Anyone today, who is honest, would have to say America has devolved into the prison of Plutocracy Plato envisaged.

The American voter is faced with a political system that is rigged to encourage the continuation of government officials who owe their loyalty to their campaign donors. The motivation of our elected officials is not honor or duty; it is a career opportunity to retire from, with great pension benefits.

In 1983, I used Horton Plaza to make the point that once we as a City commit the draconian action of eminent domain it is immoral to give that land to a private developer. I campaigned on two promises: terms limits and: a charter change to prohibit the sale of City owned land. Today term limits is the law. If we had, as I campaigned for, a charter change on the sale of land  we would not be having this discussion today.

Frank Curran was the last San Diego Mayor who believed that it is a civic duty and honor to represent San Diego as the Mayor.

Pete Wilson, backed by the wealthy developers, orchestrated a phony scandal that enabled him to beat Mayor Curran.  Pete Wilson took a job that paid $5,000 a year and parlayed it into a millionaire lifestyle and a private mansion in LA where he lives today. He sold more than 40,000 acres of City owned land including the project we are discussing here today.  He traded his position for wealth, which is the classic definition of a Plutocrat.

I am here at this kabuki political drama to represent the voters of San Diego. I also speak for the generations of San Diegians who are no longer alive to suffer the indignity of having their homes and businesses taken from them under the guise of the public good. I am here to voice outrage at the political chicanery that this vote is hiding. 

Here is the ugly truth about how Horton Plaza was born. Pete Wilson, working with Ernie Hahn and other wealthy San Diegians, had a vision of downtown San Diego. That vision meant they had to take away what was there and build what they wanted. Ernie Hahn brought most of the Horton Plaza land from owners who sold their land under the existing land use. The purchase price of the land was limited to the permitted use under the existing laws. When Hahn had secured the majority of the land he encountered a problem. There were a group of businessmen and home owners who would not sell their land at any cost. Their argument to Mr. Hahn was their family had owned the land for generations it was not for sale it was for their progeny.  These poor people had no idea of the power of “Eminent Domain.” They were forced to sell their land to the City, who gave it away to Hahn.  The justification for this robbery was it creates jobs and will transform a blighted property into a place we can all be proud to go to.

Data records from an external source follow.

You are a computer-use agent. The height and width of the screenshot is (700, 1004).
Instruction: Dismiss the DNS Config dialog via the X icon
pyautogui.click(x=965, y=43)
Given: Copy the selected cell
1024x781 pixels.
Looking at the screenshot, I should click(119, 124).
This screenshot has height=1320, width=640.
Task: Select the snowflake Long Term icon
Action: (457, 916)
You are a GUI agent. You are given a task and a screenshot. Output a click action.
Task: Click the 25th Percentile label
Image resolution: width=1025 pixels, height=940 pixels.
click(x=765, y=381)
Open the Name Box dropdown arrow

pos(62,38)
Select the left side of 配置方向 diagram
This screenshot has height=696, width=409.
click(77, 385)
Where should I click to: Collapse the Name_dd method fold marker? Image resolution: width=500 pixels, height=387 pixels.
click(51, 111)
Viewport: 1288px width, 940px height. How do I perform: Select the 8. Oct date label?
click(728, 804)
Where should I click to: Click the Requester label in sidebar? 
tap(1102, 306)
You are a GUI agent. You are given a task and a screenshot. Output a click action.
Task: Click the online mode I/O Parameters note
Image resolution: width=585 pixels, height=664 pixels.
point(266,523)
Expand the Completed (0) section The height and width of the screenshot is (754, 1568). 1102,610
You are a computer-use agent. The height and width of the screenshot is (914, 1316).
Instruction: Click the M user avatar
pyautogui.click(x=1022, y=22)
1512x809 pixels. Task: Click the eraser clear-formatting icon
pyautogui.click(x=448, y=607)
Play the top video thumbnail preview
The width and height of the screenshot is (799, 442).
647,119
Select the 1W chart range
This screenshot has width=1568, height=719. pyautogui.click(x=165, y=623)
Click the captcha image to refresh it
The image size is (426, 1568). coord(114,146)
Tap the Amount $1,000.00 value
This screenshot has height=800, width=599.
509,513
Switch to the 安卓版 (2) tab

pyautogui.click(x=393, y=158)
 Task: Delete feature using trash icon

In 1981, thanks to the actions of Mayor Pete Wilson and the City Council, Hahn tripled his net worth.

Fast forward to today where we have the same swindle with different players.  Westfield cannot keep up the property as called for under the terms of the land lease. Westfield sells out to Stockdale under the existing valuation of the property based on existing zoning. Stockdale goes to the Mayor and City Council with the justification it will create jobs and transform a blighted property into a place we can all be proud of. Never mind the increased density, lack of parking and the gift to Stockdale of the increased valuation of the land.

The definition of crazy is doing the same thing over and over again and expecting a different result. The voters of San Diego in the upcoming Mayoral election will have a chance to say no to this abomination of planning and the enrichment of developers. I said it in 1983, and I will say it today. The land of San Diego is priceless. If the developers want the increased density that will make their project work, then structure a land lease that brings the property back to the City in the future.

Send this project back to Stockdale and tell them to come up with a formula that will give this land back to the Citizens of San Diego. By doing so, in some very small way we as a City can make amends to the original San Diegians who had their land taken for what we have today.

The difference between me and you is I want to preserve open space and you want to build it out. My task between now and March 5, will be to convince the voters of San Diego, I have a better idea on how to use City Land.